Chief of staff to first lady Michelle Obama, executive director of the White House Council on Women and Girls


A longtime Windy City pal of the Obamas—she was a partner for many years in the Chicago office of Skadden, Arps and a big-time Obama bundler in his ’08 campaign—Tchen now serves as Michelle’s chief of staff and helps run the White House Council on Women and Girls, which is in the process of assessing every government agency to see which programs most benefit women. The Radcliffe grad, who has earned a reputation for being “driven,” “phenomenally brilliant,” and a ferocious yet cheerful multitasker, has a decades-long history of involvement with women’s rights. The National Organization for Women describes her as “one of our own” (she is a former vice president of the Illinois chapter) and shortly after college, Tchen even helped co-author a bill to expand Illinois’s rape statues to include all types of sexual assault and abuse. When the Obamas moved to D.C., she came along to direct the Office of Public Engagement before joining the East Wing, where she’s helped advance the first lady’s signature causes of fighting childhood obesity and supporting military families, and where she’s pushed an agenda focused on helping girls succeed in education and innovation. Thanks to Tchen’s efforts, as she recently reported, there is “enthusiasm across the board” for women’s issues in the inner circles of 1600 Pennsylvania Ave.

Leigh Vogel/Getty

Alyse Nelson

President and CEO, Vital Voices Global Partnership

One of the main challenges for the new ambassador will be figuring out how to follow in the intimidating footsteps of Melanne Verveer and Hillary Clinton. How should a new diplomat build on their enormously successful legacies while still putting her own stamp on the role? For inspiration, look no further than Alyse Nelson, a Vital Voices co-founder along with Verveer and the former first lady. As president and CEO of the organization, Nelson has steered Vital Voices to new heights: over 12,000 female leaders are now part of its network in 144 countries worldwide. And far from being a boss who parachuted in from the outside, Nelson was deeply involved with the partnership's forerunner, the Vital Voices Global Democracy Initiative, launched by then-First Lady Clinton and former Secretary of State Madeleine Albright. As such, she's seen the inner workings of State (and the White House) and knows firsthand the legacy--of women's rights as a foreign-policy priority--that she'd be protecting and advancing.

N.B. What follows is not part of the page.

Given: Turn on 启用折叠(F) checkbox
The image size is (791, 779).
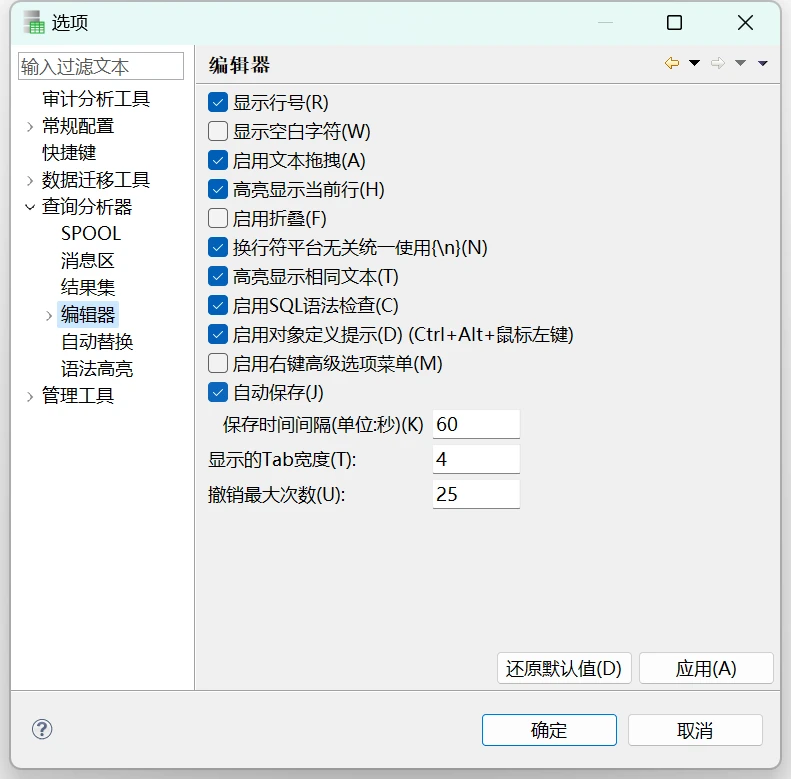Looking at the screenshot, I should click(x=218, y=218).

Thanks to her work with Vital Voices, Nelson is in the advantageous position of having conferred with the globe's most influential female leaders, such as Liberian president Ellen Johnson Sirleaf and Nobel Laureate Aung San Suu Kyi. She's also intimately familiar with the women whose tireless work made the ambassadorship possible in the first place—after all, it was Clinton's 1995 Beijing speech that inspired Nelson (then a college junior) to change her life path and go into public service. Throw in that Nelson is media-savvy—a nice bonus for any government official—and her multitasking abilities (she's found time to pen a book that includes a foreword by Hillary herself) and you've got a leader who would surely make Verveer and Clinton proud.